Items from a dataset
=== Section Start ===

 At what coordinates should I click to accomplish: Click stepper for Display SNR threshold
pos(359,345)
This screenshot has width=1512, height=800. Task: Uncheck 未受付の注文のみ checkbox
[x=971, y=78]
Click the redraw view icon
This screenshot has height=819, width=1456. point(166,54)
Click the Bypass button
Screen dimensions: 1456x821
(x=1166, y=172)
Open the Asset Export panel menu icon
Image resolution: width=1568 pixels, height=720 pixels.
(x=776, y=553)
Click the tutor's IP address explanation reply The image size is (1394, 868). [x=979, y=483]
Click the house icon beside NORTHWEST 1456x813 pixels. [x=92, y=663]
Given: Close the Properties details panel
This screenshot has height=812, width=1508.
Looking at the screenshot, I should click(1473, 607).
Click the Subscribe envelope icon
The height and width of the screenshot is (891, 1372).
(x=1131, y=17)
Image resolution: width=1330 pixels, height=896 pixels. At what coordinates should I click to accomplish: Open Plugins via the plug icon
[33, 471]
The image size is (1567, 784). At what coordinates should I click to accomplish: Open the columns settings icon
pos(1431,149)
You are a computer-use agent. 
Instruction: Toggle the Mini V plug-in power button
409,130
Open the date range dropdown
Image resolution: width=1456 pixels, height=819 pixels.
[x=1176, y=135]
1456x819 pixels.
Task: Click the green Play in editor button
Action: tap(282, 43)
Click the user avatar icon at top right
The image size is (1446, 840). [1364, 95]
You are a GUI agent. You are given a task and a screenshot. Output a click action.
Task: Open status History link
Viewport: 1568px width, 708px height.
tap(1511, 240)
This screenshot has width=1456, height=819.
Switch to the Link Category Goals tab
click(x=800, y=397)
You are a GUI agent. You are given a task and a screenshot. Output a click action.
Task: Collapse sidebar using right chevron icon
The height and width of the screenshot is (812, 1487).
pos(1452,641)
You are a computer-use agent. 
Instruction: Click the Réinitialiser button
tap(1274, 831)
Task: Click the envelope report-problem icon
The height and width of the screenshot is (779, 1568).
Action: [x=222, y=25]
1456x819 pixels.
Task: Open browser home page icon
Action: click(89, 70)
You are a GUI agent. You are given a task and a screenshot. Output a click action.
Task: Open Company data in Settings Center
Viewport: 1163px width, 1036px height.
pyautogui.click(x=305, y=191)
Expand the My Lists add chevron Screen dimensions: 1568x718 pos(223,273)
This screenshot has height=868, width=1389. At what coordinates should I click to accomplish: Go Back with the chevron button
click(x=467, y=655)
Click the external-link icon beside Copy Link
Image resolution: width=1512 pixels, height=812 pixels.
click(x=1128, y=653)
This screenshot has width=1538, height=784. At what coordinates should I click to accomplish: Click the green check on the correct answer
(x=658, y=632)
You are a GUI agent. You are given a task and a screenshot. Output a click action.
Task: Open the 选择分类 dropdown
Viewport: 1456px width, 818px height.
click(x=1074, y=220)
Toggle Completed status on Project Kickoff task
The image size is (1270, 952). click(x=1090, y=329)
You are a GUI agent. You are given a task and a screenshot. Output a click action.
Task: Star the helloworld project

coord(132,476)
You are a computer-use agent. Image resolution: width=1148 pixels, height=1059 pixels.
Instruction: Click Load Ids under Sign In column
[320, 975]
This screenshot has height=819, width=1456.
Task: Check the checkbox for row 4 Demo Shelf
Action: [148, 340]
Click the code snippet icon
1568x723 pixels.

=== Section End ===

§ REQUIREMENT
An exact copy of all the records is the expected answer.

§ OUTPUT OF THE TASK
 At what coordinates should I click to accomplish: Click stepper for Display SNR threshold
pos(359,345)
This screenshot has width=1512, height=800. Task: Uncheck 未受付の注文のみ checkbox
[x=971, y=78]
Click the redraw view icon
This screenshot has height=819, width=1456. point(166,54)
Click the Bypass button
Screen dimensions: 1456x821
(x=1166, y=172)
Open the Asset Export panel menu icon
Image resolution: width=1568 pixels, height=720 pixels.
(x=776, y=553)
Click the tutor's IP address explanation reply The image size is (1394, 868). [x=979, y=483]
Click the house icon beside NORTHWEST 1456x813 pixels. [x=92, y=663]
Given: Close the Properties details panel
This screenshot has height=812, width=1508.
Looking at the screenshot, I should click(1473, 607).
Click the Subscribe envelope icon
The height and width of the screenshot is (891, 1372).
(x=1131, y=17)
Image resolution: width=1330 pixels, height=896 pixels. At what coordinates should I click to accomplish: Open Plugins via the plug icon
[33, 471]
The image size is (1567, 784). At what coordinates should I click to accomplish: Open the columns settings icon
pos(1431,149)
You are a computer-use agent. 
Instruction: Toggle the Mini V plug-in power button
409,130
Open the date range dropdown
Image resolution: width=1456 pixels, height=819 pixels.
[x=1176, y=135]
1456x819 pixels.
Task: Click the green Play in editor button
Action: tap(282, 43)
Click the user avatar icon at top right
The image size is (1446, 840). [1364, 95]
You are a GUI agent. You are given a task and a screenshot. Output a click action.
Task: Open status History link
Viewport: 1568px width, 708px height.
tap(1511, 240)
This screenshot has width=1456, height=819.
Switch to the Link Category Goals tab
click(x=800, y=397)
You are a GUI agent. You are given a task and a screenshot. Output a click action.
Task: Collapse sidebar using right chevron icon
The height and width of the screenshot is (812, 1487).
pos(1452,641)
You are a computer-use agent. 
Instruction: Click the Réinitialiser button
tap(1274, 831)
Task: Click the envelope report-problem icon
The height and width of the screenshot is (779, 1568).
Action: [x=222, y=25]
1456x819 pixels.
Task: Open browser home page icon
Action: click(89, 70)
You are a GUI agent. You are given a task and a screenshot. Output a click action.
Task: Open Company data in Settings Center
Viewport: 1163px width, 1036px height.
pyautogui.click(x=305, y=191)
Expand the My Lists add chevron Screen dimensions: 1568x718 pos(223,273)
This screenshot has height=868, width=1389. At what coordinates should I click to accomplish: Go Back with the chevron button
click(x=467, y=655)
Click the external-link icon beside Copy Link
Image resolution: width=1512 pixels, height=812 pixels.
click(x=1128, y=653)
This screenshot has width=1538, height=784. At what coordinates should I click to accomplish: Click the green check on the correct answer
(x=658, y=632)
You are a GUI agent. You are given a task and a screenshot. Output a click action.
Task: Open the 选择分类 dropdown
Viewport: 1456px width, 818px height.
click(x=1074, y=220)
Toggle Completed status on Project Kickoff task
The image size is (1270, 952). click(x=1090, y=329)
You are a GUI agent. You are given a task and a screenshot. Output a click action.
Task: Star the helloworld project

coord(132,476)
You are a computer-use agent. Image resolution: width=1148 pixels, height=1059 pixels.
Instruction: Click Load Ids under Sign In column
[320, 975]
This screenshot has height=819, width=1456.
Task: Check the checkbox for row 4 Demo Shelf
Action: [148, 340]
Click the code snippet icon
1568x723 pixels.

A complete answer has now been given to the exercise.